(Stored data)
= = =

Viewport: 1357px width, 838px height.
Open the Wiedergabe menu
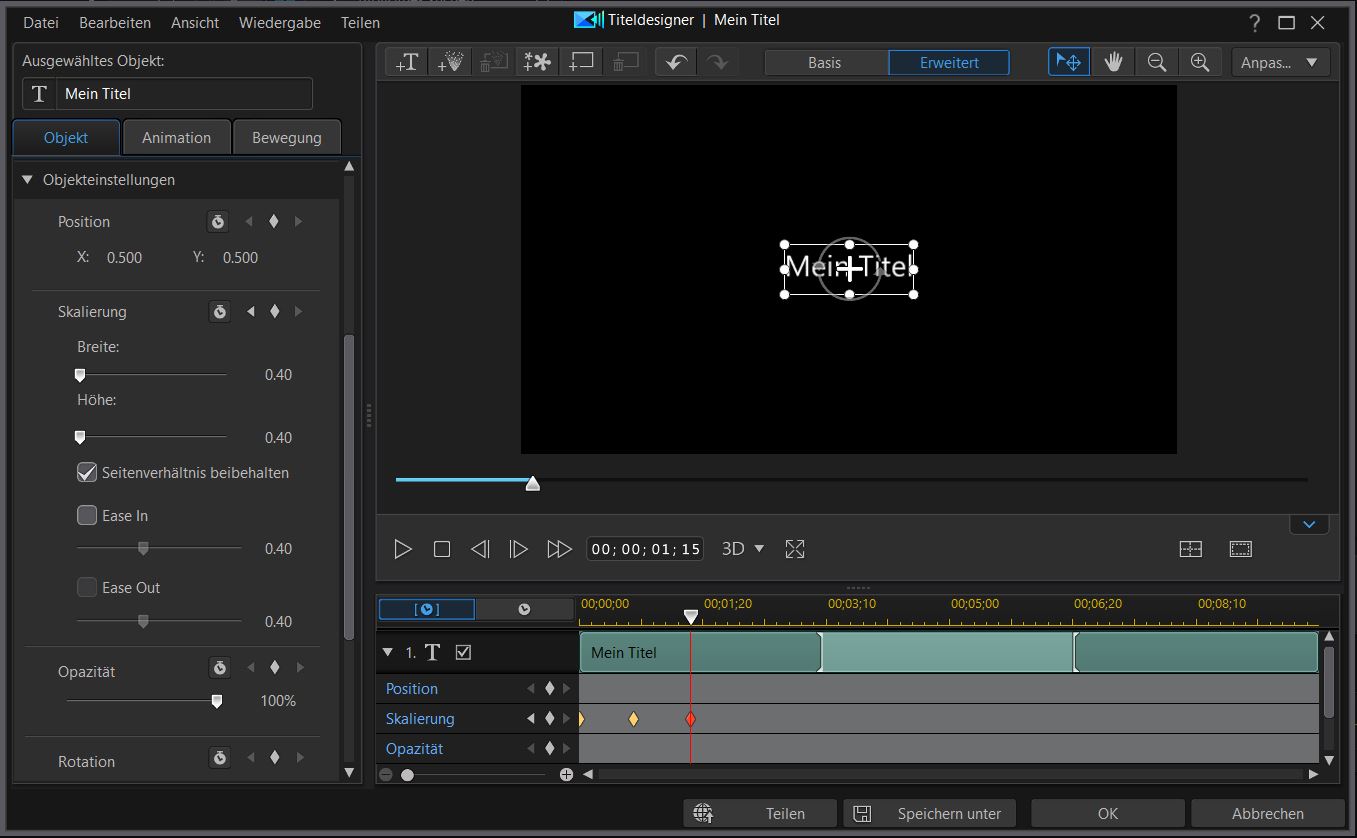click(x=279, y=22)
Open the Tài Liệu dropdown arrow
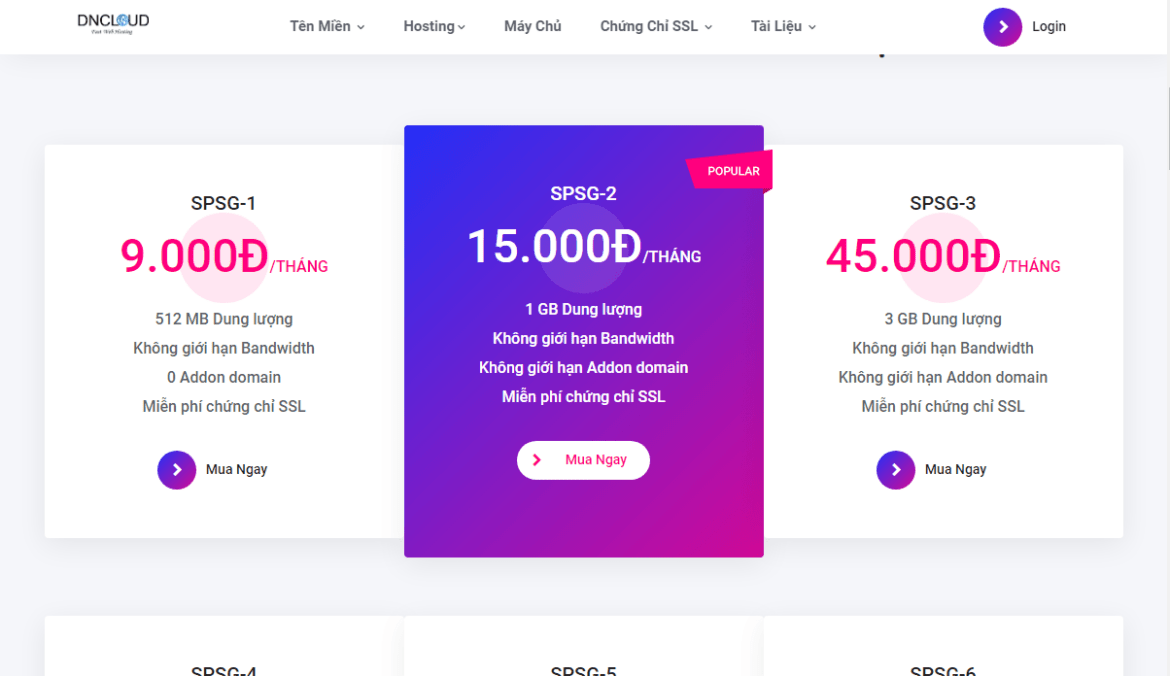The width and height of the screenshot is (1170, 676). (812, 27)
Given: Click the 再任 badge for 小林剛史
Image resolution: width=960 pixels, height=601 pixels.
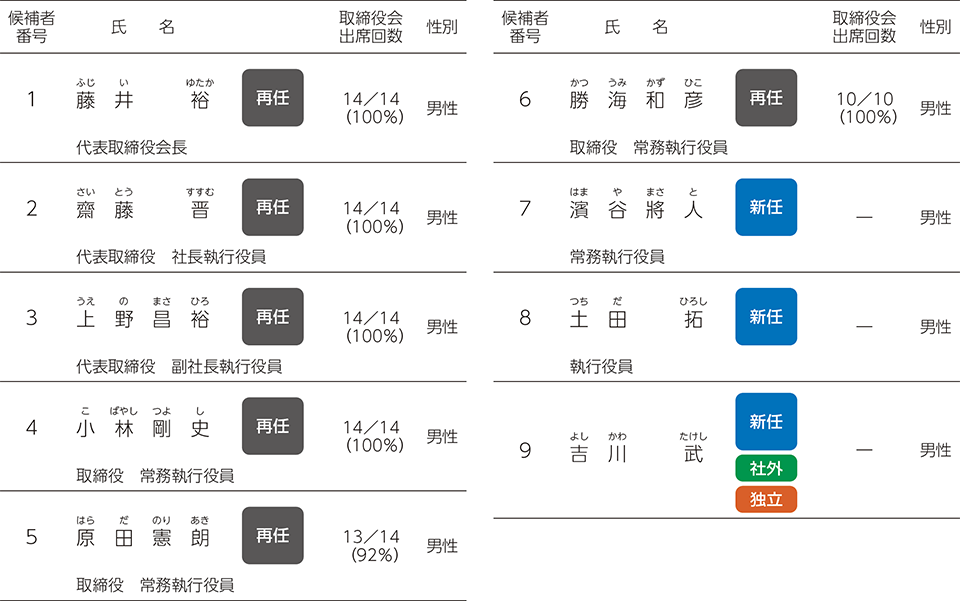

= = =

Set down every entry word for word, but omit the pictures.

Viewport: 1357px width, 838px height.
Open the Wiedergabe menu
click(x=279, y=22)
Open the Tài Liệu dropdown arrow
The width and height of the screenshot is (1170, 676). (812, 27)
Given: Click the 再任 badge for 小林剛史
Image resolution: width=960 pixels, height=601 pixels.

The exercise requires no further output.